- _Task material_:
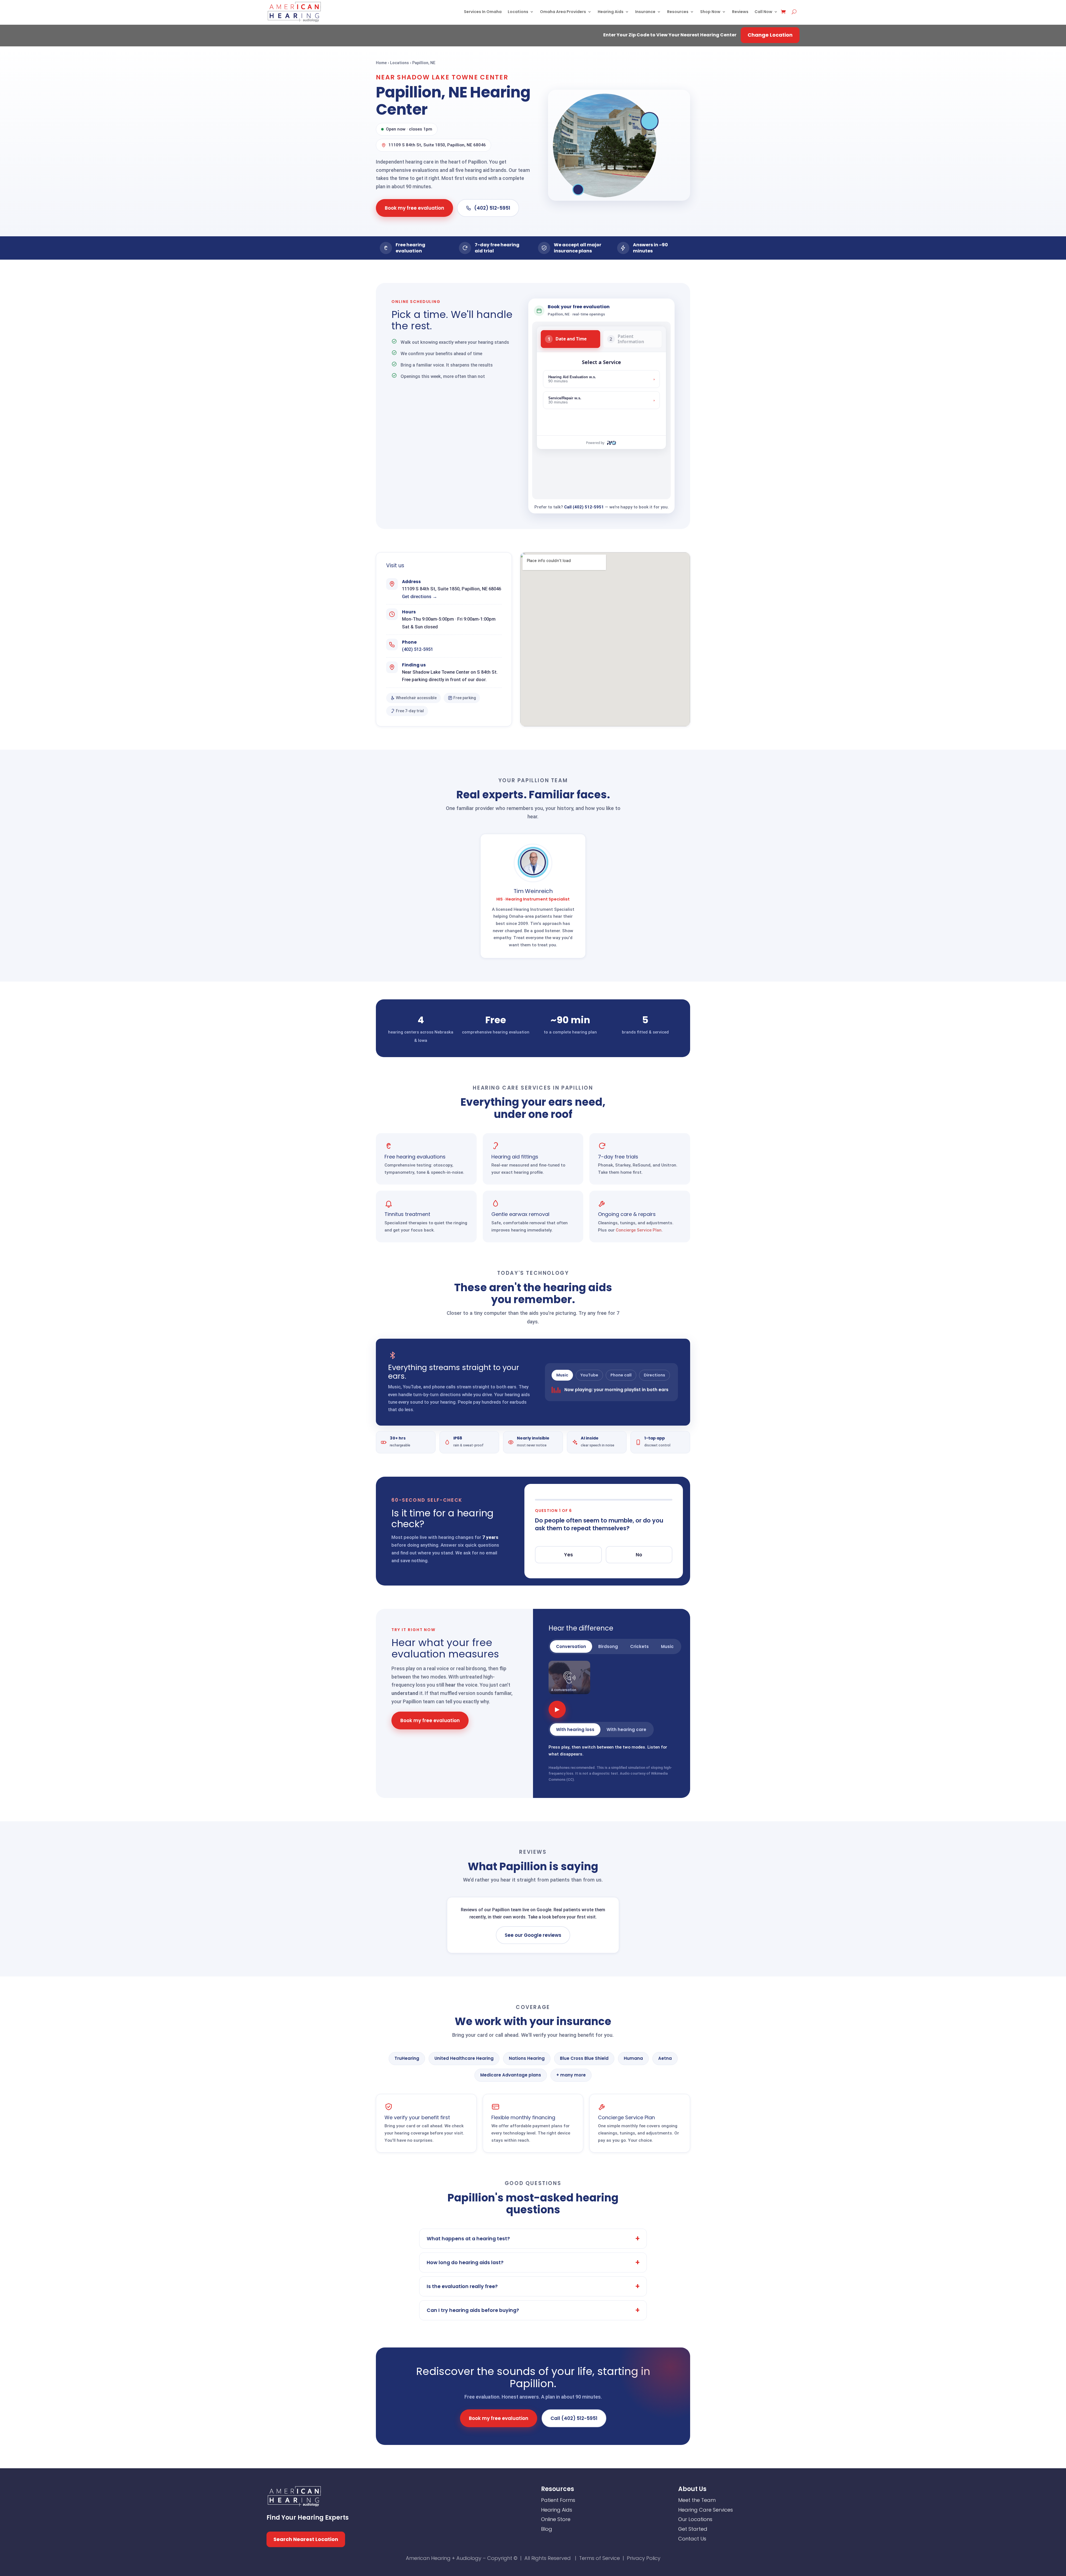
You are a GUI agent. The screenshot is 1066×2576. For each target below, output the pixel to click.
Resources (677, 11)
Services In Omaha (483, 11)
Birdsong (608, 1646)
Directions (654, 1375)
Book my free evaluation (414, 208)
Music (562, 1375)
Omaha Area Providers (563, 11)
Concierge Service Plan (639, 1230)
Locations (518, 11)
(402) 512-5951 (492, 208)
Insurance (645, 11)
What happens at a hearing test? (468, 2238)
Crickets (639, 1646)
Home (381, 63)
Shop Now (710, 11)
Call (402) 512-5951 (584, 507)
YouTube (589, 1375)
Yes (568, 1554)
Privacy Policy (643, 2558)
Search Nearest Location (305, 2539)
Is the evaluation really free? (462, 2286)
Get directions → (419, 596)
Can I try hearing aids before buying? (473, 2310)
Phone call (621, 1375)
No (639, 1554)
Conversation (571, 1646)
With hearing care (626, 1729)
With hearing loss (575, 1729)
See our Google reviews (533, 1935)
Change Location (770, 34)
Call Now (763, 11)
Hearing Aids (610, 11)
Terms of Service (599, 2558)
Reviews (740, 11)
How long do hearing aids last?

- _The problem_:
The answer must be an exact copy of the lines above, from the start of the records through the line with "Shop Now (710, 11)", and of nothing else; no pictures belong in it.

- _Problem solution_:
You are a GUI agent. The screenshot is 1066×2576. For each target below, output the pixel to click.
Resources (677, 11)
Services In Omaha (483, 11)
Birdsong (608, 1646)
Directions (654, 1375)
Book my free evaluation (414, 208)
Music (562, 1375)
Omaha Area Providers (563, 11)
Concierge Service Plan (639, 1230)
Locations (518, 11)
(402) 512-5951 (492, 208)
Insurance (645, 11)
What happens at a hearing test? (468, 2238)
Crickets (639, 1646)
Home (381, 63)
Shop Now (710, 11)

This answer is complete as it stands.